Chemical maps as a memory of magma solidification: from crystallization onset to trapped melt

In igneous systems, mineral compositions are controlled by the chemistry of the parental melt, thermodynamic conditions, and the kinetics of magma solidification, all of which may vary along the crystallization path and generate chemical zonation. Additional processes such as magma recharge, mixing, and reactive melt percolation in crystal-rich mushes can further induce partial dissolution and overgrowth of minerals, while diffusion-driven re-equilibration can modify initial compositions. Although point analyses provide precise compositional data, they often fail to capture the full spatial complexity of chemical variability. High-resolution chemical mapping partly overcomes this limitation and, when properly interpreted, offers powerful constraints on magma solidification histories.

The use of selected chemical elements with contrasting diffusivities and crystal–melt affinities provides key insights into successive crystallization stages, from early nucleation to the solidification of late interstitial melts. In olivine, phosphorus is a particularly robust tracer: it is preferentially incorporated during rapid growth, and diffuses extremely slowly in the crystal. It also displays slightly incompatible behaviour, leading to its enrichment in evolved melts and late-stage olivine growth. Coupling P with faster-diffusing incompatible elements such as Al allows relative differences in crystal residence histories and storage conditions to be revealed.

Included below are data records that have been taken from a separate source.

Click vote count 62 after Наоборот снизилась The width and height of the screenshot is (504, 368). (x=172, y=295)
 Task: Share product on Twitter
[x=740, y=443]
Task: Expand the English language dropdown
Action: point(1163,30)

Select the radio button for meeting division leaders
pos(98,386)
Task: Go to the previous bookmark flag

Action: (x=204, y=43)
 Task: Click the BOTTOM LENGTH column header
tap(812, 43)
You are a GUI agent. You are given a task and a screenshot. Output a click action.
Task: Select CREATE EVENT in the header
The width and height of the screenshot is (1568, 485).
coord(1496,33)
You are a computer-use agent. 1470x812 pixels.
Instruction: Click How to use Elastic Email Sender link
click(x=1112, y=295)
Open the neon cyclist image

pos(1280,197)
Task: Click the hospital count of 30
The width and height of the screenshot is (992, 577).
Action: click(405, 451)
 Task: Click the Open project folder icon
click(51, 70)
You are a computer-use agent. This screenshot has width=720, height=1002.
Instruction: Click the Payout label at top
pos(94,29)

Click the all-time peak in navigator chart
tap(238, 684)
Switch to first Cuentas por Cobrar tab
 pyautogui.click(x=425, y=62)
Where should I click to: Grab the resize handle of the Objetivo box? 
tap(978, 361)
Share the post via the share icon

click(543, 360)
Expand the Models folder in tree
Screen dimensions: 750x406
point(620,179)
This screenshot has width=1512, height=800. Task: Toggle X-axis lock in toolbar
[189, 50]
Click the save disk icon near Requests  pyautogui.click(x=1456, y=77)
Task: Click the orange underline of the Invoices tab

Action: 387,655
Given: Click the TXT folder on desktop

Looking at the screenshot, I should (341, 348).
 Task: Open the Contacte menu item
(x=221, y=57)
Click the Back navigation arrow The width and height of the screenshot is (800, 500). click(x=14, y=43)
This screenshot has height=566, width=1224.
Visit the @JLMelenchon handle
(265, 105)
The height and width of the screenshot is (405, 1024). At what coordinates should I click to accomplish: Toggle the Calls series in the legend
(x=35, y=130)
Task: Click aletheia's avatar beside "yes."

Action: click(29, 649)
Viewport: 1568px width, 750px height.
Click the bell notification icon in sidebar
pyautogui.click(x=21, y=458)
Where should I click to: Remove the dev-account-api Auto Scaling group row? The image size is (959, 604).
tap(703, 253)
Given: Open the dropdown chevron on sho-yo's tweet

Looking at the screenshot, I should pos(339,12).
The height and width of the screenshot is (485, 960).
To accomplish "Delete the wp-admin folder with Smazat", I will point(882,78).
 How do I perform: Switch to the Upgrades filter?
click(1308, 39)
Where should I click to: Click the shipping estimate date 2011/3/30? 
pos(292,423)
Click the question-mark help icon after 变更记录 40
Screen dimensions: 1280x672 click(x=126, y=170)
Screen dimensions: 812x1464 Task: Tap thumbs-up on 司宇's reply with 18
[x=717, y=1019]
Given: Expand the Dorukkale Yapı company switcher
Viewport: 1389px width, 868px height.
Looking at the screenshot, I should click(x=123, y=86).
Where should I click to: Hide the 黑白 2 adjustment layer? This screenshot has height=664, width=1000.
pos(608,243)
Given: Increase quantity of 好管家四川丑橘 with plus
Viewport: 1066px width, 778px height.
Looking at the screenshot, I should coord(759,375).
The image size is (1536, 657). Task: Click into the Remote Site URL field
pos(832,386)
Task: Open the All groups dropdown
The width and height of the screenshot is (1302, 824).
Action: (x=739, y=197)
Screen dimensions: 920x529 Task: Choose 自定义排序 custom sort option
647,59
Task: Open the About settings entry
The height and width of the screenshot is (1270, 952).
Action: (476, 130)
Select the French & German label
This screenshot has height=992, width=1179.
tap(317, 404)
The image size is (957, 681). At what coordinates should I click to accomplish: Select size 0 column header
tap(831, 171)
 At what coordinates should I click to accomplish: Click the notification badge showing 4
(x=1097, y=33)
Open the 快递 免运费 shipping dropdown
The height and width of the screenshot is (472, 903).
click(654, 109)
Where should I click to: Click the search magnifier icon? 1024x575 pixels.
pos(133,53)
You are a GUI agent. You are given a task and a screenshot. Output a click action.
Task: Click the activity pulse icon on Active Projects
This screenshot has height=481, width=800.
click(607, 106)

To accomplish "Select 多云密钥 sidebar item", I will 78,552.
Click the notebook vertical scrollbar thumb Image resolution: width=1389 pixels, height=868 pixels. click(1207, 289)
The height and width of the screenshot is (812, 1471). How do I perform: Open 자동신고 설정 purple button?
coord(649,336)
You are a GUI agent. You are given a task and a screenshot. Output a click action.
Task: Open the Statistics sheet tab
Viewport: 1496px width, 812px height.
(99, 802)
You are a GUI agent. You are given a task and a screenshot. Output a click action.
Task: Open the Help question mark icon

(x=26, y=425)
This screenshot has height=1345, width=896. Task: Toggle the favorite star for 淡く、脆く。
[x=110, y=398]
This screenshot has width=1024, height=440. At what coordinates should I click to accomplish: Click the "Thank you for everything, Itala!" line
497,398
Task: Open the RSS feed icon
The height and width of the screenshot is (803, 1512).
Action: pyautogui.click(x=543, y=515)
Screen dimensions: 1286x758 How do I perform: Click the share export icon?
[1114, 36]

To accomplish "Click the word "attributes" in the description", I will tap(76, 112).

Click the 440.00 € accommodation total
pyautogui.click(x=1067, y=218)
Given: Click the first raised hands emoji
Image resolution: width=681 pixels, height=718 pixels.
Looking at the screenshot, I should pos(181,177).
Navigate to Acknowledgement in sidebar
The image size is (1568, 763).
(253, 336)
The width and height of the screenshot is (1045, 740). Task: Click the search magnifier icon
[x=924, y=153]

Here we present striking examples from volcanic and plutonic settings where high-resolution P and Al maps in olivine reveal magma solidification dynamics. Chemical maps uncover hidden skeletal to dendritic growth morphologies. They record early disequilibrium crystallization followed by morphological ripening toward near-equilibrium conditions and repeated cycles of partial resorption and overgrowth. A clear dichotomy emerges between volcanic autocrysts, characterized by coupled P–Al skeletal patterns, and mush-derived crystals, in which P preserves early growth features while Al is homogenized during prolonged storage. Finally, in crystal-rich domains, the trapping of highly differentiated melt upon porosity closure is commonly quantified using chemical mass balance. Here we show for the first time that specific chemical tracers can identify olivine crystallization from such trapped, highly evolved melts. Mapping these tracers in plutonic rocks thus provides unique constraints on late-stage porosity distribution.